This model tries to preserve the core capabilities of sidecar mesh while reducing the cost of running a full proxy in every Pod.

But ambient is not a free lunch. It turns the problem from "one sidecar per Pod" into "node-level ztunnel plus optional waypoint as a layered governance model." Users need to understand:

  • Which capabilities only require L4.
  • Which policies depend on L7.
  • Whether waypoint should be deployed per namespace, per service, or at a finer granularity.
  • When failures occur, whether the problem is in ztunnel, waypoint, CNI redirection, or the business application itself.

Comparing the Three Models

The deployment models of service mesh proxies can be summarized into three categories:

Model Proxy Location Suitable Capabilities Main Advantages Main Costs
Sidecar mesh One proxy per Pod Full L4 + L7 capabilities Clear workload boundary, strong isolation, intuitive semantics Many proxies, high resource cost, upgrades often require rolling application Pods
Node-level proxy One shared proxy per Node L4, basic security, basic telemetry Lower resource cost, lighter onboarding, more independent proxy upgrades, and easier node-local invocation Larger failure radius, high isolation requirements inside the shared proxy
Ambient / waypoint L4 at node level, L7 through on-demand waypoints L4 enabled by default, L7 enabled on demand Separates foundational and advanced capabilities, reducing the number of sidecars More complex model; users must understand the boundary between ztunnel and waypoint

None of these models is absolutely better than the others.

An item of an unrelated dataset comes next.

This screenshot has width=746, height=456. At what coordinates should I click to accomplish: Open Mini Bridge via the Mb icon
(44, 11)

They represent different engineering trade-offs.

How to Choose

If the business needs complete L7 capabilities and strongly values an independent governance boundary for every workload, sidecar mesh remains the more intuitive and mature choice.

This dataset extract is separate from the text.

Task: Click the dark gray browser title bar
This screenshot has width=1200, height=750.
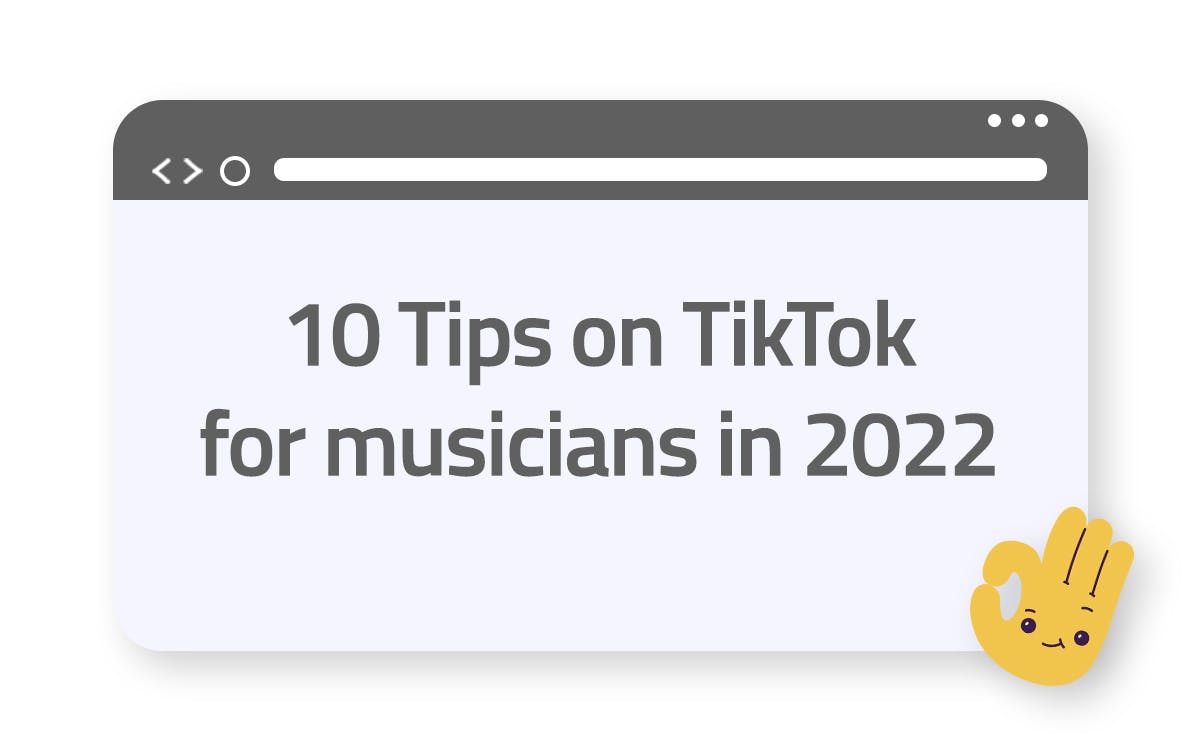Action: [x=600, y=150]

If the main requirement is default encryption, basic service identity, basic authorization, and basic telemetry, rather than complex L7 governance for every request, then a node-level proxy or ambient mode becomes more attractive.

If the cluster is very large and the number of Pods is high, the CPU, memory, and upgrade costs introduced by sidecars become explicit. In that case, it is worth considering moving foundational capabilities down into a shared data plane and enabling L7 capabilities only when needed.

If the system contains service combinations that call each other very frequently, "scheduling affinity plus node-local endpoint preference" can also be used as an optimization. First, place these service instances as close as possible on the same Node or within the same topology domain. Then let the node-level proxy prefer local healthy instances. This optimization is suitable for low-latency, high-throughput paths with relatively stable call relationships, but it should not break failover.

If organizational boundaries, tenant isolation, or security auditing are strict, resource cost should not be the only consideration. The blast radius and policy isolation difficulty introduced by shared proxies must be evaluated during architecture design.

A practical decision rule is:

Capabilities that must stay close to the workload:
  prefer sidecar

Generic L4 security and connection capabilities:
  prefer node-level proxy

L7 capabilities needed only by some services:
  prefer on-demand waypoint / gateway

Summary

The service mesh discussion is indeed similar to the DaemonSet agent vs sidecar discussion, but the two cannot be copied mechanically.

Regular agents are usually out-of-band components. Service mesh proxies sit on the traffic path. When an out-of-band component optimizes for resource efficiency, sharing can be more aggressive. Once a traffic intermediary becomes shared, identity isolation, policy boundaries, failure radius, and observability must be handled carefully.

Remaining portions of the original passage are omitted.